The story of a group of retired folk who decide to give up retirement villages for a life in India is an uplifting and entertaining movie for both young and old.

The best of British mature actors present here a truly ensemble piece of work with just the right measures of family friendly story and adult humour (It’s a 12A). The film opens with a montage introducing the main players in various situations that concern the elderly of today- including bereavement, retirement villages and endless babysitting. Each of our characters are unsatisfied with the prospect of what growing old in England means, and so each come across a promise of escape- and another youth- the Marigold Hotel near Jaipur, India. Not everyone is happy with relocating-  bigoted Muriel “Get me an English doctor” Donnelly (Smith) reluctantly boards a plane to get a hip replacement she cannot afford to wait for in the UK.
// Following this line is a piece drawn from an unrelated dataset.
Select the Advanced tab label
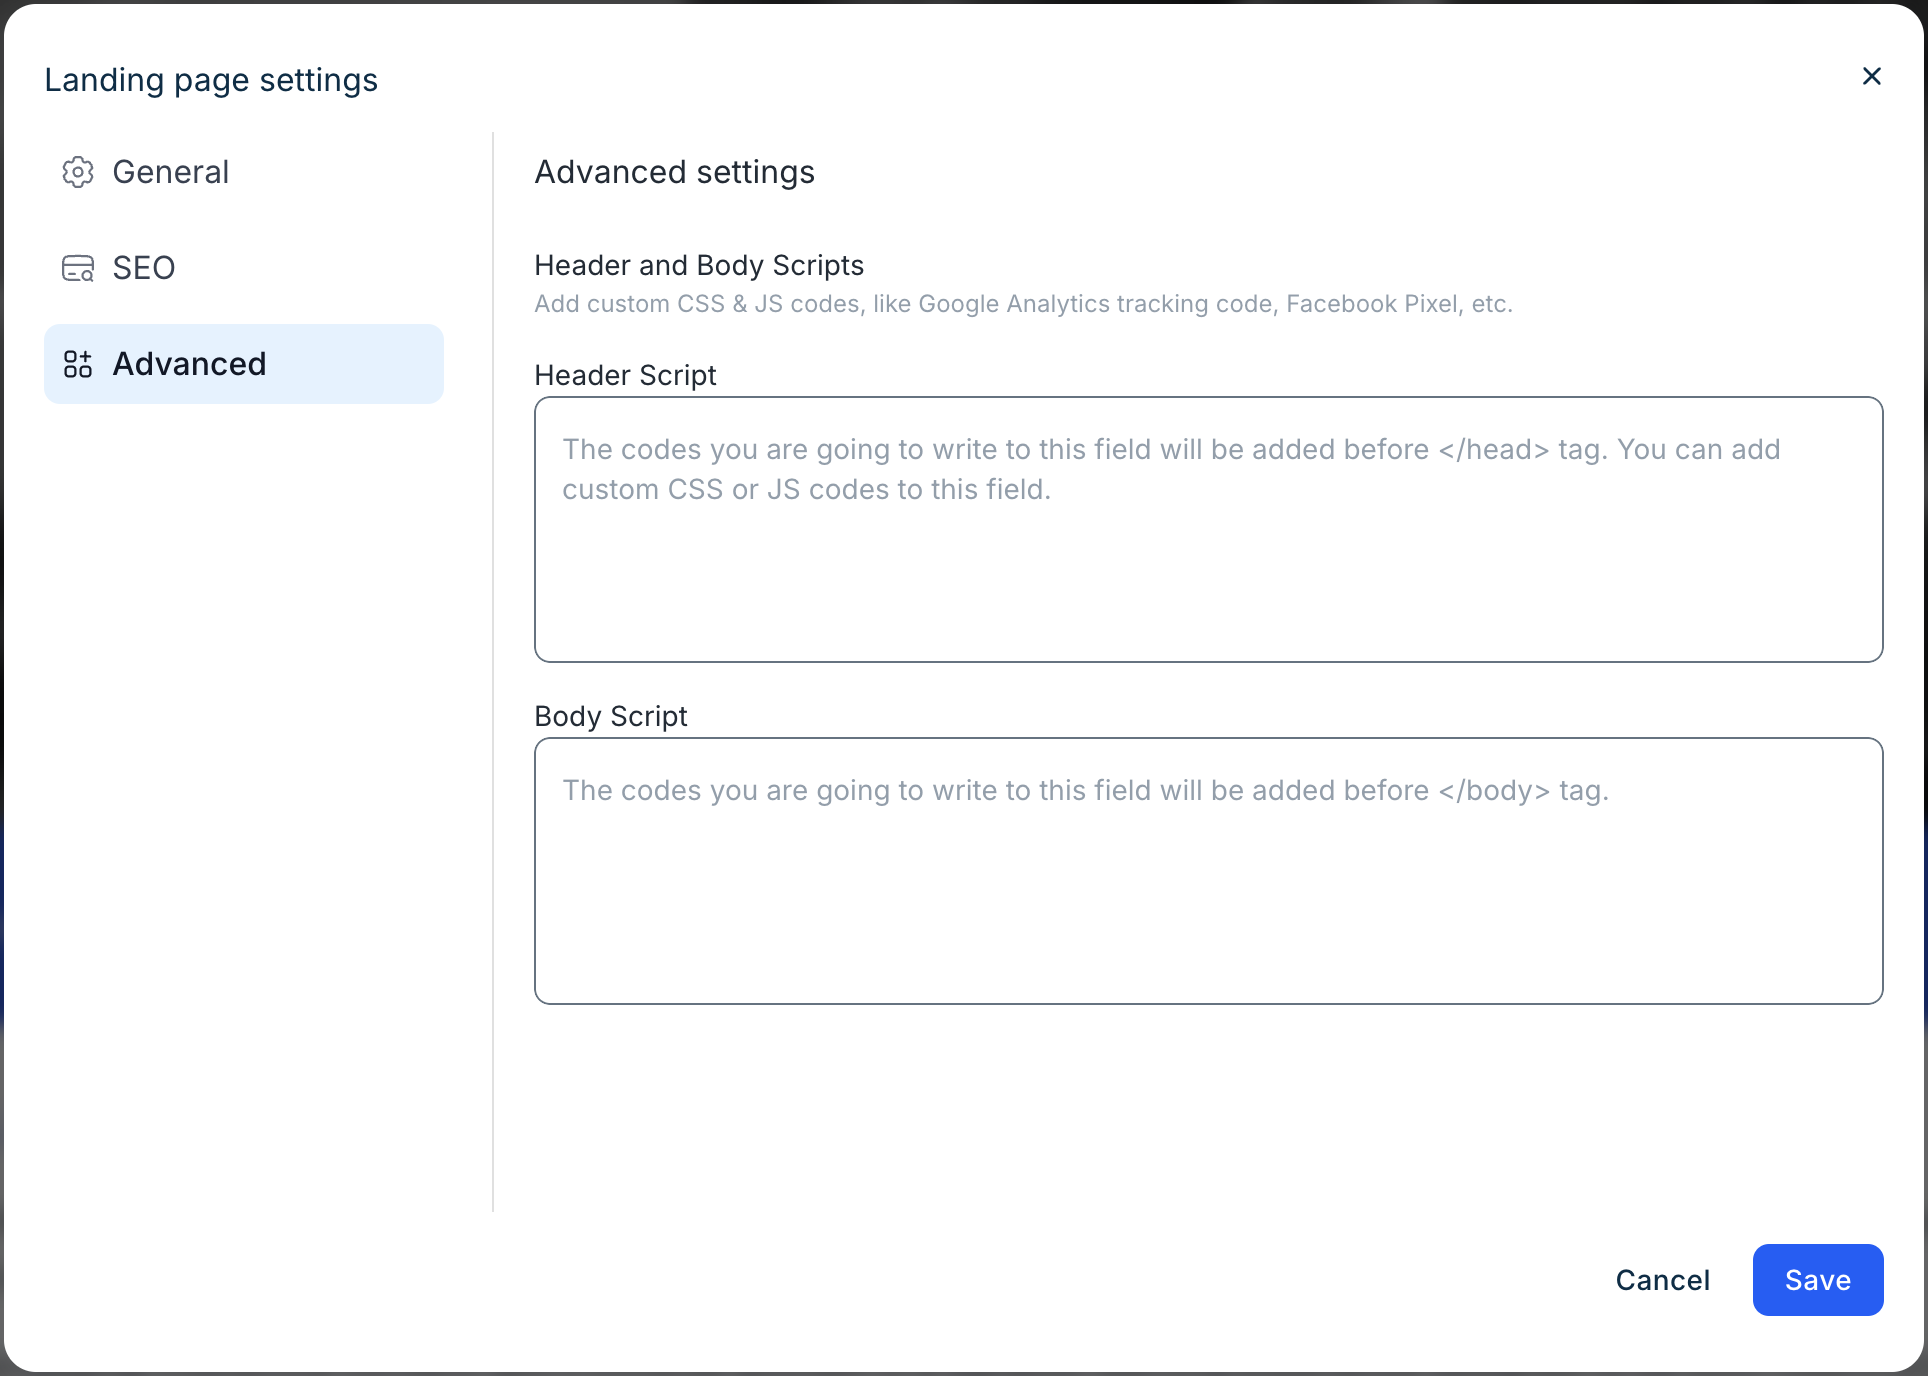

What the group discover is bigger, louder and less civilised than they imagined- an overwhelming mass of colour, sound and people is what greets them in Jaipur- to the delight of some and the disgust of others.  The hotel, run by enthusiastic but hopeless young man Sonny (a wonderful performance from Slumdog’s Dev Patel) is nowhere near as it is described in the brochure but despite their reservations they give the establishment, and the country, a chance to prove itself.

What ensues is the evolving of their personal, and professional lives. Grieving Evelyn (Dench) gets herself a job in a call centre, Muriel broadens her mind, and Graham (Wilkinson) is reunited with an adolescent lover.  There are equal moments of brilliant comedy, tragic pathos and life changing decisions, and leaves us with its message- you can accept your lot, or you can strive to make it better.